Venus Valentine Finally Gives Longtime Breeder an Answer
“Why do you keep spending all your money on the horses,” people would ask for the former energy executive. “Now I finally have an answer for them,” Eigel said through a smile as wide as the gap jockey Corey Lanerie shot through on the rail when Venus Valentine upset the Kentucky Oaks prep at odds of 74-to-1.
Eigel’s 447-acre Rosemont Farm in Lexington is a breed-to-sell operation with Eigel breeding a small group of his mares while boarding others for clients. He initially kept his mares at Alice Chandler’s Mill Ridge before opening Rosemont in 1983.
“It’s a relatively small operation,” Eigel said. “We haven’t raced much, but we decided to have more fun in the business, and you have more fun when you’re racing.”
From 2000-2014, Eigel won 15 of 121 races and earned $347,552 in his Rosemont colors. In 2015-2016, Eigel has won 4 of 12 races and has earned $312,113 with two horses he tried to sell earning the bulk of that.
Both Venus Valentine and Harlan Punch were consigned to the 2014 Keeneland September yearling sale, and neither attained their reserves on final bids of $140,000 and $170,000, respectively.
“If we take a horse to the sale our intent is to sell,” Eigel said. “We take pride in our realistic reserves. [Venus Valentine] was a nice filly who vetted clean, and Harlan Punch looked the part.”
Eigel ended up bringing both of them home and sending them to trainer Tom Amoss, who got a maiden win out of both of them in 2015 at Ellis Park. Harlan Punch ascended quicker from there, finishing second in the Jean Laffit and third in the Delta Jackpot last fall at Delta Downs. He makes the second start of his three-year-old season on Thursday at Fair Grounds after a fourth-place finish at 3-to-5 3 ½ weeks ago.
Harlan Punch is nominated to the Triple Crown, and Venus Valentine tops the Kentucky Oaks standings.

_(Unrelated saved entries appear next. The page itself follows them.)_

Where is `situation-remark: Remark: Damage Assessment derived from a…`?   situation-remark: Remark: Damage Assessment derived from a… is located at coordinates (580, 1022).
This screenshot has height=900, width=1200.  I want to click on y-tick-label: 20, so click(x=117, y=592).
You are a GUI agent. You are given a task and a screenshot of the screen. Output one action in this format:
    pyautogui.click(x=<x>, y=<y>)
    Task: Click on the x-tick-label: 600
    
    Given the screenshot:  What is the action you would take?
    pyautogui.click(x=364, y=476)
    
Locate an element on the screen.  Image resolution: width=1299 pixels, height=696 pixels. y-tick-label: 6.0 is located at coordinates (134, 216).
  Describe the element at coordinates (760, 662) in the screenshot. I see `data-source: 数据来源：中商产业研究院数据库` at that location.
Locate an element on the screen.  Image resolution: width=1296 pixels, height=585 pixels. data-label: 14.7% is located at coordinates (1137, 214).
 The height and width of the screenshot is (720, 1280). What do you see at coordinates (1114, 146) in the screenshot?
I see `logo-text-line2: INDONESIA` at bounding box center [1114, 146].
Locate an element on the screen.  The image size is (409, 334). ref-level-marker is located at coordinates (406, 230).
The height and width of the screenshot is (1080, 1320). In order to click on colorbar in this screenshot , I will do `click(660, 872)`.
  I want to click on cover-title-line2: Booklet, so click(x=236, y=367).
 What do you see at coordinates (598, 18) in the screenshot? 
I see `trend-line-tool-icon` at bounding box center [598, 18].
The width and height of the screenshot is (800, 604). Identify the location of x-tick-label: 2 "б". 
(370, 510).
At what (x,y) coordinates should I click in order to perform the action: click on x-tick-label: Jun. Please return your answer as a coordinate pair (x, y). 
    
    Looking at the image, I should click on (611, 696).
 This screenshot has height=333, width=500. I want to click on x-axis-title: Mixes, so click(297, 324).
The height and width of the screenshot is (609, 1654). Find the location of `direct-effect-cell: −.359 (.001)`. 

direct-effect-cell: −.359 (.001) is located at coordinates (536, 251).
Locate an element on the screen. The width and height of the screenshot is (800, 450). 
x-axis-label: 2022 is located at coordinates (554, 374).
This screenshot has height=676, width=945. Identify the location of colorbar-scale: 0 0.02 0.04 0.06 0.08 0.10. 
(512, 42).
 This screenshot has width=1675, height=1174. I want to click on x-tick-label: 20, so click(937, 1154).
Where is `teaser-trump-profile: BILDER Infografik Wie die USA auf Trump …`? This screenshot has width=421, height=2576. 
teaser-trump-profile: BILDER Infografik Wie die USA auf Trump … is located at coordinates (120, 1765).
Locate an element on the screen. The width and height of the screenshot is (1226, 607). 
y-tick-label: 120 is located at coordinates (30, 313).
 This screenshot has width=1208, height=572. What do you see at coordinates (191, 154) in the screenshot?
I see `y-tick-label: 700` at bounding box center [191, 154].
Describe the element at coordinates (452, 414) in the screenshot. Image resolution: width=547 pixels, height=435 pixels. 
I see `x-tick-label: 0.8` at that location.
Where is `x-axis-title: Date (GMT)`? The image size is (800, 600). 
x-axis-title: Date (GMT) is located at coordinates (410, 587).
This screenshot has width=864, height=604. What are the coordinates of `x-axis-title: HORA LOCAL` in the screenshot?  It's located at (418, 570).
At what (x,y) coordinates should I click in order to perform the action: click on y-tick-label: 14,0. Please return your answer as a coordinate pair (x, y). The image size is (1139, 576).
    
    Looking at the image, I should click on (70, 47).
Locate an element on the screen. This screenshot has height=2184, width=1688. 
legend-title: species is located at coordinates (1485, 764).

It’s still a ways off, but Eigel wouldn’t mind to have something to do the first week in May.
“One of the things I’ve learned about this horse business is not to get too far ahead of yourself,” Eigel said. “Right now plan is to run [Venus Valentine] back in the Fair Grounds Oaks on March 26, and if she would run well there then the next race we’d be looking for is the Kentucky Oaks.”
Amoss said on Wednesday morning that Venus Valentine returned to the track on Wednesday, and that the Fair Grounds Oaks is the target.
“When I run a horse for the first time, one thing I like to do is call the owner and give them a heads up regarding what to expect, and I told Jim, ‘This is a nice filly,’” Amoss said. “What a wonderful win to get with her with a horse he bred.”
Eigel said the TwinSpires.com Rachel Alexandra victory is the best of his racing career, but Grade 1 winner Habibti is the most accomplished horse among those he bred.
“For an operation of our size to have bred several major stakes winners we feel is pretty significant,” said Eigel.
Venus Valentine has a two-year-old half sister by City Zip that Candy Meadows bought as a weanling for $65,000 at the 2014 Keeneland November breeding stock sale and a yearling half sister by Trappe Shot. Unfortunately, that is where the lineage will end as Venus Valentine’s dam, the stakes-winning Stormin Fever mare Valentine Fever, suffered colic and died last summer.